学位論文要旨



No 111367
著者(漢字) ジャミール カジ モハメッド アスィフ
著者(英字) KAZI MOHAMMAD ASIF JAMIL
著者(カナ) ジャミール カジ モハメッド アスィフ
標題(和) バゾプレッシンV1、受容体拮抗のメカニズム
標題(洋) MECHANISMS OF VASOPRESSIN V1 RECEPTOR ANTAGONISM
報告番号 111367
報告番号 甲11367
学位授与日 1995.03.29
学位種別 課程博士
学位種類 博士(医学)
学位記番号 博医第1021号
研究科 医学系研究科
専攻 第一臨床医学専攻
論文審査委員 主査: 東京大学 教授 清水,孝雄
 東京大学 教授 野々村,禎昭
 東京大学 教授 藤田,敏郎
 東京大学 講師 大内,尉義
 東京大学 講師 松本,俊夫
内容要旨

 アルギニンバソプレシン(AVP)V1受容体は血管平滑筋、腎糸球体メサンギウム細胞、肝細胞、血小板及び下垂体前葉に分布している.V1受容体のその特異的アゴニストであるAVPによる刺激は膜結合型ホスホリパーゼCを介して一過性の細胞内Ca2+上昇を惹起する.又AVPは受容体に結合することにより、至適状態においては受容体-リガンド複合体の形でインターナリゼーションされることが知られている.多くのペプチド性のV1受容体拮抗薬が様々な生理的、病的状態でのAVPの役割の検討に用いられてきたが、それらは非経口的投予においてのみ有効で、臨床的には有用とはいえなかった.

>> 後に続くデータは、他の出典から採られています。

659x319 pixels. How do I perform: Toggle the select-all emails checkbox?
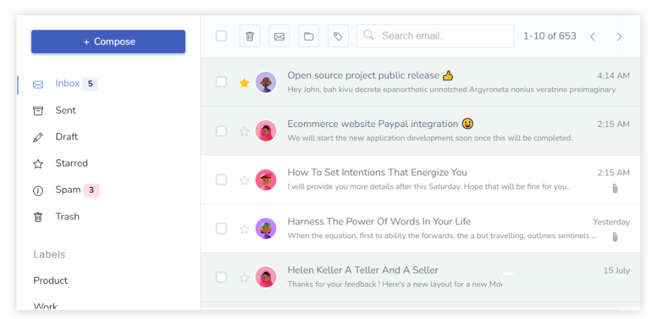point(221,36)

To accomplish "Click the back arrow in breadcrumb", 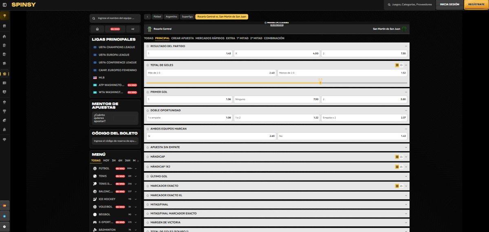I will pyautogui.click(x=148, y=17).
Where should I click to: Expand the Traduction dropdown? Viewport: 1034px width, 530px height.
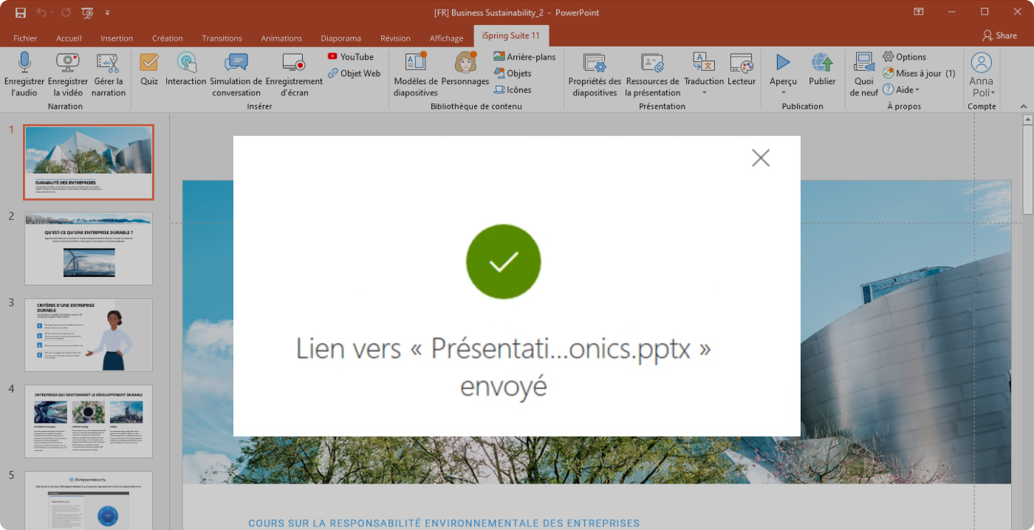704,93
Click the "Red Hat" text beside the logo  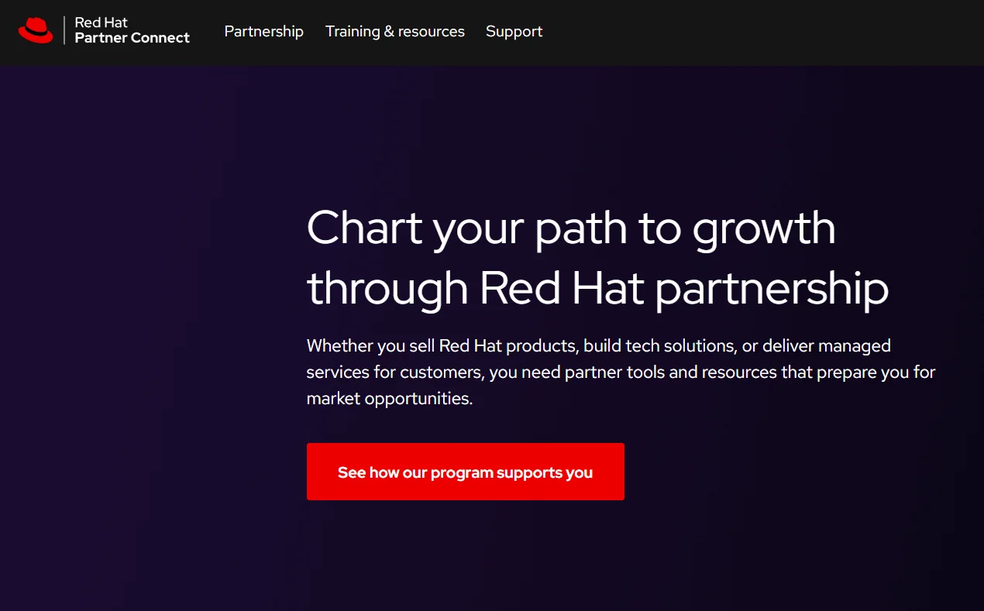(x=101, y=23)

 我々は最近開発された経口可能な非ペプチド性のV1受容体拮抗薬であるOPC-21268の培養メサンギウム細胞での薬理学的性質について、広く使用されているペプチド性拮抗薬であるd(CH2)5Tyr(Me)AVPとの比較検討を行なった.

 d(CH2)5Tyr(Me)AVPとOPC-21268は共にAVPによる一過性Ca2+上昇と3H-AVPの結合を阻害したが、その作用は全く異なっており、作用機構の差を示唆した.すなわち、OPC-21268の拮抗作用はAVPと同時に添加しても、5分前に添加しても同様であった.一方、d(CH2)5Tyr(Me)AVPは前添加による方が同時添加によるよりも、その拮抗作用は顕著であったことから、この薬剤はV1受容体結合に対してAVPと拮抗する以外の機序があることが示唆された.

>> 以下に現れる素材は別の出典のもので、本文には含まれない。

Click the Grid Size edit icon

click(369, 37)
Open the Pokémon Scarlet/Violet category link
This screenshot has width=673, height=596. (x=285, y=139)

 さらに、OPC-21268添加後、メサンギウム細胞を洗浄することにより、AVP刺激による一過性Ca2+上昇はコントロールのレベルに完全に回復したが、d(CH2)5Tyr(Me)AVPの場合は細胞洗浄によっては回復しなかった.このことは後者の薬剤は非可逆的に受容体へ結合する、あるいわ受容体そのもののダウンレギュレーションを起きおこすのかのいづれかの可能性を示唆している.d(CH2)5Tyr(Me)はメサンギウム細胞のcAMP濃度を有意に上昇させたが、OPC-21268やAVPにはそのような効果を認めなかった。

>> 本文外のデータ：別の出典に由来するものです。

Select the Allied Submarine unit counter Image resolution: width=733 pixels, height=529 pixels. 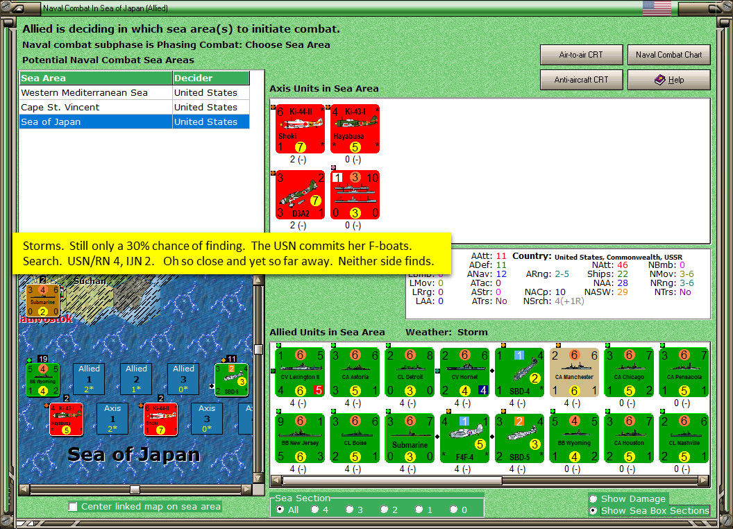coord(410,438)
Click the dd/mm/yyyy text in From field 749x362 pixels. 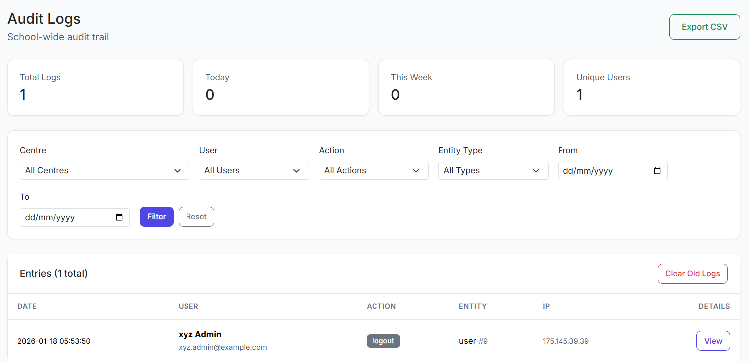point(588,171)
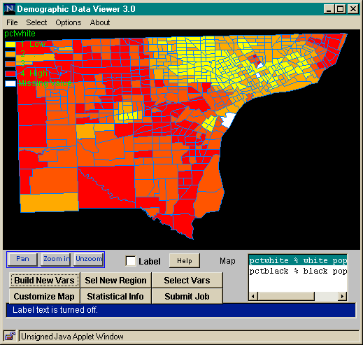Activate the Zoom in map mode
Viewport: 363px width, 345px height.
click(56, 259)
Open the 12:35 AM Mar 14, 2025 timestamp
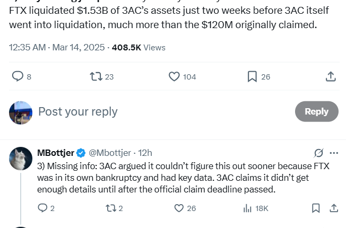Image resolution: width=346 pixels, height=228 pixels. pyautogui.click(x=57, y=47)
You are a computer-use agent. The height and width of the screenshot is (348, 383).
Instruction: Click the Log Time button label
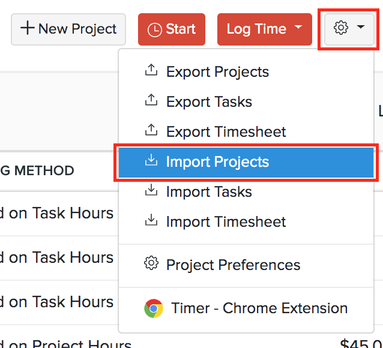[x=256, y=29]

 以上のように、我々の結果はこれら2つのV1受容体拮抗薬は異なった機構で作用することを示している.すなわち、OPC-21268は拮抗的、可逆的であり、ペプチド性のd(CH2)5Tyr(Me)AVPは非可逆的拮抗様式をとることである.d(CH2)5Tyr(Me)AVPは同時にアデニル酸シクラーゼを活性化することでV1受容体を介する細胞内Ca2+上昇を非可逆的に抑制する可能性を示した。

審査要旨

 本研究はバソプレシン(AVP)のV1受容体の2種類の拮抗薬、すなわち非ペプチド性のOPC-21268とペプチド性のd(CH2)5Tyr(Me)AVPの作用機構について培養ラット腎糸球体メサンギウム細胞に於いて比較検討したものであり、以下の結果を得ている。

 1。OPC-21268とd(CH2)5Tyr(Me)AVPはメサンギウム細胞への3H-AVPの結合をAVPと同様に濃度依存性に阻害した。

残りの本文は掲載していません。